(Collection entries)
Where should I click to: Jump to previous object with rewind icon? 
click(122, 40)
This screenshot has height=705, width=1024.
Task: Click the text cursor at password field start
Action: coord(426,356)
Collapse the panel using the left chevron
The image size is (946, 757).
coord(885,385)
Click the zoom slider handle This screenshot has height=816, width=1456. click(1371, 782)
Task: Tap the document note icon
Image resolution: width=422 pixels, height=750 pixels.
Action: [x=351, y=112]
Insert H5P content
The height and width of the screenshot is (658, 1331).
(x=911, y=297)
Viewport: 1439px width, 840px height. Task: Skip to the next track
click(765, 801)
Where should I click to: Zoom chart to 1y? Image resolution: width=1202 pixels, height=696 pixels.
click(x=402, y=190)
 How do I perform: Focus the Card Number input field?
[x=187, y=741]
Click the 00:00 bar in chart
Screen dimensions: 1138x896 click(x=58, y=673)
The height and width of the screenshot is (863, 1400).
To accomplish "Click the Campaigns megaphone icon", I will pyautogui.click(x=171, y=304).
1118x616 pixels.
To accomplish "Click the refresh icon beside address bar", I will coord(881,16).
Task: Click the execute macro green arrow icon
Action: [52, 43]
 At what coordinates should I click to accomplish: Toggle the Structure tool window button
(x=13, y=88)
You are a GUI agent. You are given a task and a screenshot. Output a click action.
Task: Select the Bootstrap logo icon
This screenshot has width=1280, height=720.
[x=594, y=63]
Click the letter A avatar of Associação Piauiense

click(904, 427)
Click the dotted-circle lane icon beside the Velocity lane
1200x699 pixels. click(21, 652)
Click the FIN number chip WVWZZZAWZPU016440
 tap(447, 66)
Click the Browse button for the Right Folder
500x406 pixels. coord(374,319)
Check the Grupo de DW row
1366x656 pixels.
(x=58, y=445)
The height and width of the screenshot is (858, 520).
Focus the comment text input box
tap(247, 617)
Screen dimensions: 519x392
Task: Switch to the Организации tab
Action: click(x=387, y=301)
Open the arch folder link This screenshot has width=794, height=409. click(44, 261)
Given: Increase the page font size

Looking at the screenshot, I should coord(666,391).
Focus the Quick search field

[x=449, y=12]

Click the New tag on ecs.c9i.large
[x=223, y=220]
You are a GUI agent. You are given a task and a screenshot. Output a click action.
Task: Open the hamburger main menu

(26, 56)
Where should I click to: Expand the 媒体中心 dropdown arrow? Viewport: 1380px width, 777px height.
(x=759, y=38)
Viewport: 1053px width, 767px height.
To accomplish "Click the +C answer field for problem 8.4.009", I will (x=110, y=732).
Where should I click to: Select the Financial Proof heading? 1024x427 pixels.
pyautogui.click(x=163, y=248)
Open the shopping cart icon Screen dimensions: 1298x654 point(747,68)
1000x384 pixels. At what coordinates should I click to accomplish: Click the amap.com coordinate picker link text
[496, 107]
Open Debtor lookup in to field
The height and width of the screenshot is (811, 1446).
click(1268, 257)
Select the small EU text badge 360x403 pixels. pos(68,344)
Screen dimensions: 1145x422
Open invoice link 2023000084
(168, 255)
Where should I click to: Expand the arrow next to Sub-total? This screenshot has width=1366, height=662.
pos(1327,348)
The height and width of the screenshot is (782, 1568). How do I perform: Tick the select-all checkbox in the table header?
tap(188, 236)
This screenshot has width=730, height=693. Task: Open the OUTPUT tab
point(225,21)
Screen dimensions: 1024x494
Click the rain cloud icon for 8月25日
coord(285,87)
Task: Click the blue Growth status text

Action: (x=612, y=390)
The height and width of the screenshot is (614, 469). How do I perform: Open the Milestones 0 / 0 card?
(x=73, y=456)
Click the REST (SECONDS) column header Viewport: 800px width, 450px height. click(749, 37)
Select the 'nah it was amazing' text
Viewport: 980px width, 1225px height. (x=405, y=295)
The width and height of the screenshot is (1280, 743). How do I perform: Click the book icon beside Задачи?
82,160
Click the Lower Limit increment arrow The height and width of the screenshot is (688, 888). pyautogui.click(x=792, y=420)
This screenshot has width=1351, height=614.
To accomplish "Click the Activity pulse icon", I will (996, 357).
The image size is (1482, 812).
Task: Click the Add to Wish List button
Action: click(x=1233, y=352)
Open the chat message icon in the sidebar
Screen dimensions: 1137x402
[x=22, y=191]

> Problem: Write the entries out again in full, exactly as they appear above.

> Response box:
Where should I click to: Jump to previous object with rewind icon? 
click(122, 40)
This screenshot has height=705, width=1024.
Task: Click the text cursor at password field start
Action: coord(426,356)
Collapse the panel using the left chevron
The image size is (946, 757).
coord(885,385)
Click the zoom slider handle This screenshot has height=816, width=1456. click(1371, 782)
Task: Tap the document note icon
Image resolution: width=422 pixels, height=750 pixels.
Action: [x=351, y=112]
Insert H5P content
The height and width of the screenshot is (658, 1331).
(x=911, y=297)
Viewport: 1439px width, 840px height. Task: Skip to the next track
click(765, 801)
Where should I click to: Zoom chart to 1y? Image resolution: width=1202 pixels, height=696 pixels.
click(x=402, y=190)
 How do I perform: Focus the Card Number input field?
[x=187, y=741]
Click the 00:00 bar in chart
Screen dimensions: 1138x896 click(x=58, y=673)
The height and width of the screenshot is (863, 1400).
To accomplish "Click the Campaigns megaphone icon", I will pyautogui.click(x=171, y=304).
1118x616 pixels.
To accomplish "Click the refresh icon beside address bar", I will coord(881,16).
Task: Click the execute macro green arrow icon
Action: [52, 43]
 At what coordinates should I click to accomplish: Toggle the Structure tool window button
(x=13, y=88)
You are a GUI agent. You are given a task and a screenshot. Output a click action.
Task: Select the Bootstrap logo icon
This screenshot has width=1280, height=720.
[x=594, y=63]
Click the letter A avatar of Associação Piauiense

click(904, 427)
Click the dotted-circle lane icon beside the Velocity lane
1200x699 pixels. click(21, 652)
Click the FIN number chip WVWZZZAWZPU016440
 tap(447, 66)
Click the Browse button for the Right Folder
500x406 pixels. coord(374,319)
Check the Grupo de DW row
1366x656 pixels.
(x=58, y=445)
The height and width of the screenshot is (858, 520).
Focus the comment text input box
tap(247, 617)
Screen dimensions: 519x392
Task: Switch to the Организации tab
Action: click(x=387, y=301)
Open the arch folder link This screenshot has width=794, height=409. click(44, 261)
Given: Increase the page font size

Looking at the screenshot, I should coord(666,391).
Focus the Quick search field

[x=449, y=12]

Click the New tag on ecs.c9i.large
[x=223, y=220]
You are a GUI agent. You are given a task and a screenshot. Output a click action.
Task: Open the hamburger main menu

(26, 56)
Where should I click to: Expand the 媒体中心 dropdown arrow? Viewport: 1380px width, 777px height.
(x=759, y=38)
Viewport: 1053px width, 767px height.
To accomplish "Click the +C answer field for problem 8.4.009", I will (x=110, y=732).
Where should I click to: Select the Financial Proof heading? 1024x427 pixels.
pyautogui.click(x=163, y=248)
Open the shopping cart icon Screen dimensions: 1298x654 point(747,68)
1000x384 pixels. At what coordinates should I click to accomplish: Click the amap.com coordinate picker link text
[496, 107]
Open Debtor lookup in to field
The height and width of the screenshot is (811, 1446).
click(1268, 257)
Select the small EU text badge 360x403 pixels. pos(68,344)
Screen dimensions: 1145x422
Open invoice link 2023000084
(168, 255)
Where should I click to: Expand the arrow next to Sub-total? This screenshot has width=1366, height=662.
pos(1327,348)
The height and width of the screenshot is (782, 1568). How do I perform: Tick the select-all checkbox in the table header?
tap(188, 236)
This screenshot has width=730, height=693. Task: Open the OUTPUT tab
point(225,21)
Screen dimensions: 1024x494
Click the rain cloud icon for 8月25日
coord(285,87)
Task: Click the blue Growth status text

Action: (x=612, y=390)
The height and width of the screenshot is (614, 469). How do I perform: Open the Milestones 0 / 0 card?
(x=73, y=456)
Click the REST (SECONDS) column header Viewport: 800px width, 450px height. click(749, 37)
Select the 'nah it was amazing' text
Viewport: 980px width, 1225px height. (x=405, y=295)
The width and height of the screenshot is (1280, 743). How do I perform: Click the book icon beside Задачи?
82,160
Click the Lower Limit increment arrow The height and width of the screenshot is (688, 888). pyautogui.click(x=792, y=420)
This screenshot has width=1351, height=614.
To accomplish "Click the Activity pulse icon", I will (996, 357).
The image size is (1482, 812).
Task: Click the Add to Wish List button
Action: click(x=1233, y=352)
Open the chat message icon in the sidebar
Screen dimensions: 1137x402
[x=22, y=191]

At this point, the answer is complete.